Getting Through
by sugarless5
Summary: Takes place sometime between Exodus and Torn. She's been in the gym every night since her return, pummeling that damn bag. She's the last thing he wants to think about, but how can he stop when she's always there? Pretty much fits with canon.


**I wrote this just after I had seen Collaborators, and finished it after I'd seen torn. I didn't really make any edits after having seen later episodes but I think most of it works with cannon anyway. I think, after what Starbuck went through, it would take a little more than the Admiral kicking her out of her chair to get better. This happens sometime before that**.** Beginning is mostly narrative with the last half being mostly dialogue.**

She was in the gym again.

Lee paced outside the doors. He didn't want to go in. He wasn't ready to face her, but she didn't look like she was going to let that punching bag go any time soon and one look at his shrinking-but-still-very-present gut was enough to tell him that he couldn't put off working out just because of his cowardice.

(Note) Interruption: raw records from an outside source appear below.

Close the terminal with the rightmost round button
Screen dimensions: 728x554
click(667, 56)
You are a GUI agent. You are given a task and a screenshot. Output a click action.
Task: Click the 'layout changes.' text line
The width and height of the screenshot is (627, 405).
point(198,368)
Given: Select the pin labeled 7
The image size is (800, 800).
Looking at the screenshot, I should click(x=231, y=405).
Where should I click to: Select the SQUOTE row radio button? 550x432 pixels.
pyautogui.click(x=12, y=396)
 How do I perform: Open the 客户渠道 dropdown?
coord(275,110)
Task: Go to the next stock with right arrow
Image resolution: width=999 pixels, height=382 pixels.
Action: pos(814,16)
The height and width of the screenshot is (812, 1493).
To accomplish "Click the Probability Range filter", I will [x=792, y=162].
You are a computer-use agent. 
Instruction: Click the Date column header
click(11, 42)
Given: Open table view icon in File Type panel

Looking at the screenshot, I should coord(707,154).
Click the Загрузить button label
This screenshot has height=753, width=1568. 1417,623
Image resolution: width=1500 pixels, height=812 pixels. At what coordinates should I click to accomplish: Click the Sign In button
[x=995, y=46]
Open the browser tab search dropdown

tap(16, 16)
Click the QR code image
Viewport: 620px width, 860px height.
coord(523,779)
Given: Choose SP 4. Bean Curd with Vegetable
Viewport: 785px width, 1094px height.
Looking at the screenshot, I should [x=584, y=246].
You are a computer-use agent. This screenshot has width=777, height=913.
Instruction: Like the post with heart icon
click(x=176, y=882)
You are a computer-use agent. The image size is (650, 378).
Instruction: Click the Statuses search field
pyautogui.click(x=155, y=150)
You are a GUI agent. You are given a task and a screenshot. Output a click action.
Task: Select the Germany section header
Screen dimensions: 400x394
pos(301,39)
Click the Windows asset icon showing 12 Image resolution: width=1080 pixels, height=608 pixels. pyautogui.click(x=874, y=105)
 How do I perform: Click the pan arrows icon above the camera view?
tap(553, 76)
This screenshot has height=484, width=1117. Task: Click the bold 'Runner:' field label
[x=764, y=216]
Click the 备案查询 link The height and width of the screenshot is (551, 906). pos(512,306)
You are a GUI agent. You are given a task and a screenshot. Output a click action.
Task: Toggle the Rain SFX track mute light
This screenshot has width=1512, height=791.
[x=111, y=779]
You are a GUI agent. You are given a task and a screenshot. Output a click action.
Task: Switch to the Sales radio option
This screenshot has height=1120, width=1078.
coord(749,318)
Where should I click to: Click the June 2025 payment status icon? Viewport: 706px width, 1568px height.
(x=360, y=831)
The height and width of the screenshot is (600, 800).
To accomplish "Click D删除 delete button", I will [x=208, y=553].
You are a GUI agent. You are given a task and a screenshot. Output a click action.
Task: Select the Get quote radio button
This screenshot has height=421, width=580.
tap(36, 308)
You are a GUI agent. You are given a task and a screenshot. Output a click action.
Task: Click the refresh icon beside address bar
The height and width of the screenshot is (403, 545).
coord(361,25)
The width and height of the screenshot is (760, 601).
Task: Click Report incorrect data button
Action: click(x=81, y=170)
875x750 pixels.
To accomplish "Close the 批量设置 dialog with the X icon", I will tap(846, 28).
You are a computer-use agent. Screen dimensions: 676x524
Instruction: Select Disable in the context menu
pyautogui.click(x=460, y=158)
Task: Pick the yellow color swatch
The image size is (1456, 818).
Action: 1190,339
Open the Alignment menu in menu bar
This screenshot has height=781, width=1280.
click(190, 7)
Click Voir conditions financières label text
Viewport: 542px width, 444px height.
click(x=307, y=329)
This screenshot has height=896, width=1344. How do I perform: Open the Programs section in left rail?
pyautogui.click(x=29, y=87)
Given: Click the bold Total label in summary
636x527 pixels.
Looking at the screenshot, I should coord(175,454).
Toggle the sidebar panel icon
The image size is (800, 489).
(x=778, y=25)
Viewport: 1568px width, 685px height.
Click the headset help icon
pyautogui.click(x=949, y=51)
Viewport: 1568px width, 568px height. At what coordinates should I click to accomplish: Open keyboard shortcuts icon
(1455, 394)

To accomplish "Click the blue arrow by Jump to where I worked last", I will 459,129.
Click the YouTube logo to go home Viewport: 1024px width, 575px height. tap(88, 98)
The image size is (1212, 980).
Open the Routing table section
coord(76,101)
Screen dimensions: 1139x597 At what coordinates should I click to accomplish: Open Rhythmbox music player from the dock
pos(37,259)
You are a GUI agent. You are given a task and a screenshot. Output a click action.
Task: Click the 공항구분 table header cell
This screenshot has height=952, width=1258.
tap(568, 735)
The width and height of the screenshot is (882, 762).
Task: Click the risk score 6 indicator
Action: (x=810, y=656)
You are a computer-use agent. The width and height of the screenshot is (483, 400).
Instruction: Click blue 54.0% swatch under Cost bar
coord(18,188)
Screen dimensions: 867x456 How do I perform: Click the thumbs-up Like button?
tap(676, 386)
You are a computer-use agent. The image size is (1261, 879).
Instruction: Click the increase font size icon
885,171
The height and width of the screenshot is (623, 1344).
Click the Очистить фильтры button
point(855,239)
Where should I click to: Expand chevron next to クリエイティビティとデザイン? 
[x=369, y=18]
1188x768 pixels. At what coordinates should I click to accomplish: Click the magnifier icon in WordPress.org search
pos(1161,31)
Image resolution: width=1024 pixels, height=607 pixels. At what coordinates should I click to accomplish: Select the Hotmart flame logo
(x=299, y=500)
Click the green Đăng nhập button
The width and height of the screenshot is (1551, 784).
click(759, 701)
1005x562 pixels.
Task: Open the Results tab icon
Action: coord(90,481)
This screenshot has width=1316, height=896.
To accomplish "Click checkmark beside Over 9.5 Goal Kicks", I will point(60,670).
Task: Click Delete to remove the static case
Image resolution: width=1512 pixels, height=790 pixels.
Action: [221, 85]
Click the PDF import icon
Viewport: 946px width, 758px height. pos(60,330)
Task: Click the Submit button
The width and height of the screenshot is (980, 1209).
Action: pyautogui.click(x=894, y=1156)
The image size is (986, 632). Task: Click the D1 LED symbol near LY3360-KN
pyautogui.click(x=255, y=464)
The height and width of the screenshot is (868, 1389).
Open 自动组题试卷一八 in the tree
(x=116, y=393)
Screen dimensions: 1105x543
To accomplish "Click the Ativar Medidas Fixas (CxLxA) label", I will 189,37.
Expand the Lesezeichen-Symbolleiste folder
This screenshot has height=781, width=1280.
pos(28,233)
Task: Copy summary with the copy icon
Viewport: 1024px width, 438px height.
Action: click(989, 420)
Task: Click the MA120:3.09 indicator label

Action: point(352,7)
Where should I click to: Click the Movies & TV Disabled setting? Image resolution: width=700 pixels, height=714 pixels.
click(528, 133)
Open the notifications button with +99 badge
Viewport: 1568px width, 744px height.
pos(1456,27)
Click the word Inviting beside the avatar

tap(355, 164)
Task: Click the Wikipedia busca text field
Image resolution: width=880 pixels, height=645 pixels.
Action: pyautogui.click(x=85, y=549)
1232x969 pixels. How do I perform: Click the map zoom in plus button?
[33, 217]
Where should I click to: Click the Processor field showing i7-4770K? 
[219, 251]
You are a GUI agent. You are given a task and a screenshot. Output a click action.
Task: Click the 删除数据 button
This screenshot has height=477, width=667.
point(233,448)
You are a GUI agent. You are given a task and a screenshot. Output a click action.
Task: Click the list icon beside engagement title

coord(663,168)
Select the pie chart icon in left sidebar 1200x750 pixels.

This wasn't the first time they had been in the gym together. She had been back on board for a month and had been in the gym for hours every night almost since her arrival. The first few nights he saw her there he didn't go in. He ran back to his quarters knowing Dee would understand, but hopefully not think too little of him for it.

After three nights of avoidance, he finally entered the gym. He had taken a deep breath to steady himself and then walked in nonchalantly. As if they were just strangers sharing a public gym. She took no notice of him, and he wondered if she was ignoring him like he was her, or if she honestly had no idea that he was there, so intent was her focus on the punching bag.

He worked for a grueling two hours, tacitly ignoring her presence and letting himself get enveloped by the rhythm and flow of his workout, the blood pounding, the pace of his breathing. When he left two hours later, soaked with sweat and utterly spent, she made no sign of recognition, still pummeling away at the punching bag.

Lee didn't pay attention to her during the day. He was dimly aware of reports of her causing problems, starting fights, and being a general pain in the ass. He had just enough resentment left in him to roll his eyes at them. Typical frakking Starbuck. There was a time when he would have gone to her. Would have called her out on it, covered her ass or pushed it to work through whatever the frak her deal was, but those days were long over. It wasn't his job to sort out her shit anymore, thank the gods. They hadn't spoken since she came on board. Was it weird? Yes. Was it painful? Absolutely. But it was for the best.

His workout lengthened into three hours as he got more in shape, and she was still there every night, starting before he got there and still pummeling away after he left. Never making any sign that there was anyone there but her, the punching bag, and her demons.

It was a small ship, and they had once been close. Word would inevitably get back to him here and there about her fights, her recent split with her husband, her trash talk and increasingly destructive behavior. He rolled his eyes and shook his head. He made snide comments in response. There was a time when his father would have asked him to talk to her. When both Adama men would care for her. Those days were long over.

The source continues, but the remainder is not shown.